(For Comp, Intermediate Comp, Lit, and Advanced English)
Things for all students to think about
when reading Twain’s first few chapters.
- There are many references to magic, religion, the supernatural, and witchcraft in the first chapters. How do these issues help to shape the story? What kinds of conflicts do they represent (conflicts such as truth vs. falsehood, sacred vs. profane, good vs. evil, superstition vs. knowledge)? How do these conflicts shape the meaning of the text? How does Jim profit from his claim to supernatural knowledge? What can we say about Huck’s view of each of these conflicts?
- In the first chapters the issue of slavery and the status of slaves also crops up many times. Jim’s status in relation to other slaves (via his special knowledge of Magic) speaks of power and status within slave communities: what does Jim’s status tell us? Also what does Jim’s worry about being sold imply about slavery and the new conditions slaves could expect upon being sold?
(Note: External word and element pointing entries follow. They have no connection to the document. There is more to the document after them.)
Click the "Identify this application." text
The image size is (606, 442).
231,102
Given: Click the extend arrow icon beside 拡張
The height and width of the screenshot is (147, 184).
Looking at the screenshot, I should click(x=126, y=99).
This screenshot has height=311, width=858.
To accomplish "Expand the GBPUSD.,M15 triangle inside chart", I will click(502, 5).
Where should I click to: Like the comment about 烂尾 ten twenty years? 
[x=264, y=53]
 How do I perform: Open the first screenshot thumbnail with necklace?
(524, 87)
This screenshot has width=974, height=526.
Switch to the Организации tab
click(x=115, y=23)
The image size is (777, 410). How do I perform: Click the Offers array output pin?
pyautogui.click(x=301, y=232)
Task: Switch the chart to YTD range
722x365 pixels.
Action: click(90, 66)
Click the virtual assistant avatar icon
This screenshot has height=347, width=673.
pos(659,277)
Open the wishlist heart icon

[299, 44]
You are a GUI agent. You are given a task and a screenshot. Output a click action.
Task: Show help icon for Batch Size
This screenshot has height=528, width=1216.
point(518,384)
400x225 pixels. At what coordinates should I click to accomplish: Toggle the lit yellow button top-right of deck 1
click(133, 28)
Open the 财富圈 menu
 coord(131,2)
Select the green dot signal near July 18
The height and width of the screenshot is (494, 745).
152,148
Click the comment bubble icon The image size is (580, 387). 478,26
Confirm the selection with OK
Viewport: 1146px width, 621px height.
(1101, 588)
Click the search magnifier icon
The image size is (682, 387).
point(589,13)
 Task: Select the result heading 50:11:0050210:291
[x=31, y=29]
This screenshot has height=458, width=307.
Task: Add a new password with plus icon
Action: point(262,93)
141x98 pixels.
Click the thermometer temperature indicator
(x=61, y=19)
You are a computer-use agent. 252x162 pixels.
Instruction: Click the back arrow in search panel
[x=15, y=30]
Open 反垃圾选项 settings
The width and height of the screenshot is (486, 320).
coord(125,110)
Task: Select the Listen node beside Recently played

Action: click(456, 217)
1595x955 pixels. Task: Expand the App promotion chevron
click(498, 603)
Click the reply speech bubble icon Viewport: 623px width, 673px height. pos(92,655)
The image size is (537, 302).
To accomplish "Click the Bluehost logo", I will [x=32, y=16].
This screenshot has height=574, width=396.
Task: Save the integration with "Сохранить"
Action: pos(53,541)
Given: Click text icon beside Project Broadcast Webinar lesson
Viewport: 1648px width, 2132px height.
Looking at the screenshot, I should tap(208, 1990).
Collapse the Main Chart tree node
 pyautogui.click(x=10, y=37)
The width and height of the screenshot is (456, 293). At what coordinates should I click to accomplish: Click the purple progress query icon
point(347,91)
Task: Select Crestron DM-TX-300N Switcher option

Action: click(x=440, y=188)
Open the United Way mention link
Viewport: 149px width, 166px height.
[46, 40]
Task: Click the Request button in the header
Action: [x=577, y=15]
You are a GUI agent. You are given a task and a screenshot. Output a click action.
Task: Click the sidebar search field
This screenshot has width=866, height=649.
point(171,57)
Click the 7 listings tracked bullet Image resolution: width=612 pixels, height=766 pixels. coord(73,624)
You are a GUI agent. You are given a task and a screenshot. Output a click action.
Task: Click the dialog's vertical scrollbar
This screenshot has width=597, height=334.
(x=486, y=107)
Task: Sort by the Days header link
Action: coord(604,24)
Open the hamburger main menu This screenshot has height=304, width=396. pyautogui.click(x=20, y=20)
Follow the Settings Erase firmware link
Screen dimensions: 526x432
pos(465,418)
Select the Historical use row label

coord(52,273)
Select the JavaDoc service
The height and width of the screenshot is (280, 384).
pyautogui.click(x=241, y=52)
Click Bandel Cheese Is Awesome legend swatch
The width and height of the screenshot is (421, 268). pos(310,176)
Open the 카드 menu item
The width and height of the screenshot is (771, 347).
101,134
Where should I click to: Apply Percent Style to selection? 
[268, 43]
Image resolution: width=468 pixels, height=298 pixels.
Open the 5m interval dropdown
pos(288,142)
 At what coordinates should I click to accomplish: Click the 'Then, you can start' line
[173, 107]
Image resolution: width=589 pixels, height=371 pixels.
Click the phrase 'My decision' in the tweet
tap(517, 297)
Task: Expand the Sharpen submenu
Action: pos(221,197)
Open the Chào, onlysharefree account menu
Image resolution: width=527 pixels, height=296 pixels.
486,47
- The book is a resolutely male-oriented novel; the Narrator is a young boy who tells a tale largely devoted to a friendship between two male characters. Huck’s tale opens with a variety of portrayals of women, but they always appear as obstacles to Huck’s desires and ambitions. How are women portrayed in general in Twain’s novel? What they have to say about themselves, and what they mean as underrepresented characters? The book is after all a representation of a major set of issues in American culture, so why/what does it mean that the women are so marginalized in this representation? In what specific ways are they marginalized and what specific roles do they play?